E poi suonatori mariachi, marito e moglie che soccombono sotto chicchi e chicchi di riso, palme sulla spiaggia, l’abbronzatura integrale, gli Eagles di Hotel California. Il peso del consumismo, targato Coca Cola, gli astronauti sulla luna, la polizia, il controllo, il corpo in vendita, la violenza che segna la quotidianità, Cristo in croce, uno stadio e una partita di calcio, qualcuno che attenta alla vita del Presidente. La morte e la falce, uomini e donne sull’orlo dell’abisso, l’ombra della dittatura, un cumulo di corpi inerti, e un uomo, solo, che va via mentre la luce di una lampada da ufficio scema.

Tante le trovate, dal phon che simula il vento e fa muovere le pale di un elicottero, al martello che battendo produce un su e giù per coppie di amanti, al chiodo come palo da lap dance. Molti i rimandi, sociali, religiosi, politici, storici. Tante le figure, dagli alti gradi dell’esercito al pontefice, dagli operai a Obama, dai personaggi noti di oggi agli ignoti di sempre.

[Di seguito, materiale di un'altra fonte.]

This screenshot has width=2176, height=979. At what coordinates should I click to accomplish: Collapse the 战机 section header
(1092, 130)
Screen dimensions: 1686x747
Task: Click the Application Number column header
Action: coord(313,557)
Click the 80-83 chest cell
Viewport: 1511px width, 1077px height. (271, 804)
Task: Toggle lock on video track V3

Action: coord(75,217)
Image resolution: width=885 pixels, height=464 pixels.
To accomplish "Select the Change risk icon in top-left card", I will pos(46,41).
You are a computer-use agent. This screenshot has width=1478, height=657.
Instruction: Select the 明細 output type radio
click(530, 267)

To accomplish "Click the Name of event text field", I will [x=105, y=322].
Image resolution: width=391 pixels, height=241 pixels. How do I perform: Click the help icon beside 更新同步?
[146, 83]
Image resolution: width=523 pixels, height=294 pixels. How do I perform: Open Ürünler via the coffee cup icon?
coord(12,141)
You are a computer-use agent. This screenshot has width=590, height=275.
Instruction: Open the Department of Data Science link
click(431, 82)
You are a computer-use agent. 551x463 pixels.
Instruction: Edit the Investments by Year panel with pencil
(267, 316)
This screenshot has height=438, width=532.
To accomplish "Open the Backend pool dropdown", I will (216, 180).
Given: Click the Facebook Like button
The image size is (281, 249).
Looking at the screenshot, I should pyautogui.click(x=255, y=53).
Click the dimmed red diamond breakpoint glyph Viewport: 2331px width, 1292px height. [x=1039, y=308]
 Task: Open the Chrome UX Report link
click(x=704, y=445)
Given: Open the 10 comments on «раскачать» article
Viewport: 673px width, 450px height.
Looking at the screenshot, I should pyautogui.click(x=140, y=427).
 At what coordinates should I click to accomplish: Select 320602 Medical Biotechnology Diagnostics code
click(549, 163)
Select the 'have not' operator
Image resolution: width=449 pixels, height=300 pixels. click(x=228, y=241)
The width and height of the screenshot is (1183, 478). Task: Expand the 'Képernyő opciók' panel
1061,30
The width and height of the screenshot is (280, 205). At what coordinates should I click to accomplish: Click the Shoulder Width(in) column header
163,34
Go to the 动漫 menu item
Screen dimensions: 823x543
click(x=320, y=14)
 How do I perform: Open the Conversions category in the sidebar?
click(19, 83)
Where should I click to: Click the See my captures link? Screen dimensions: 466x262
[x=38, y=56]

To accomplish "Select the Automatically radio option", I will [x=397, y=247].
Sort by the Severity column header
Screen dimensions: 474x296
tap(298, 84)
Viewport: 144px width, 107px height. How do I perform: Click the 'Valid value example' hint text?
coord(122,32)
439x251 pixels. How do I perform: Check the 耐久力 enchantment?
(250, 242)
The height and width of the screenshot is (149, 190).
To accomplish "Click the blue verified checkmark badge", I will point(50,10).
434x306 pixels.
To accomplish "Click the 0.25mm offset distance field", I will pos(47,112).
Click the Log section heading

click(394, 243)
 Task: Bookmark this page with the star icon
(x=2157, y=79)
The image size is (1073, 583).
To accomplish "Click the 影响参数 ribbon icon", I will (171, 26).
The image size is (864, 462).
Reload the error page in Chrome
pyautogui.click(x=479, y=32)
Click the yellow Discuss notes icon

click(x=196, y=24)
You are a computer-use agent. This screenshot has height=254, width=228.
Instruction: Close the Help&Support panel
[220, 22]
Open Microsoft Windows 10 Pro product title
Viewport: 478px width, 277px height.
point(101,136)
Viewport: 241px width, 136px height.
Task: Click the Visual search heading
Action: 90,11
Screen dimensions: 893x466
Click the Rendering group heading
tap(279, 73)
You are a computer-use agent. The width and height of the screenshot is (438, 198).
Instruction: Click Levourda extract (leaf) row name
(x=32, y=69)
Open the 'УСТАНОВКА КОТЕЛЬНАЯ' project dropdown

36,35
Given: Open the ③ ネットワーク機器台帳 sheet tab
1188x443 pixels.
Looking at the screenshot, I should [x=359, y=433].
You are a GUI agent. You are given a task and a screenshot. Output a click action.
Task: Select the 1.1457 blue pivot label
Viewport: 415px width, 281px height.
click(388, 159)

Grandi numeri, fondi illimitati, ampie strutture, tanti attori, sono sempre sinonimo di grande opera? O piuttosto sono l’idea, l’originalità del meccanismo creativo, i temi messi in campo a fare la differenza? Riesce, Espinosa, a trascinarci su spiagge tropicali e in grandi piazze, a farci vedere matrimoni e funerali, a far volare elicotteri e fluttuare astronauti. Passa dalla nascita alla morte, da Betlemme a Babbo Natale, dalla Via Crucis ai genocidi in un batter di ciglia. Supera limiti spaziali e temporali, affronta, con una sola immagine, grandi tematiche, dal consumismo alle logiche del potere, dalle credenze religiose alle dinamiche dell’amore. Uno spettacolo da tavolo, un teatro in miniatura, che in un piccolo spazio tratteggia grandi eventi, attraversando la storia, e con piccole, anonime figure, mette in scena l’umanità.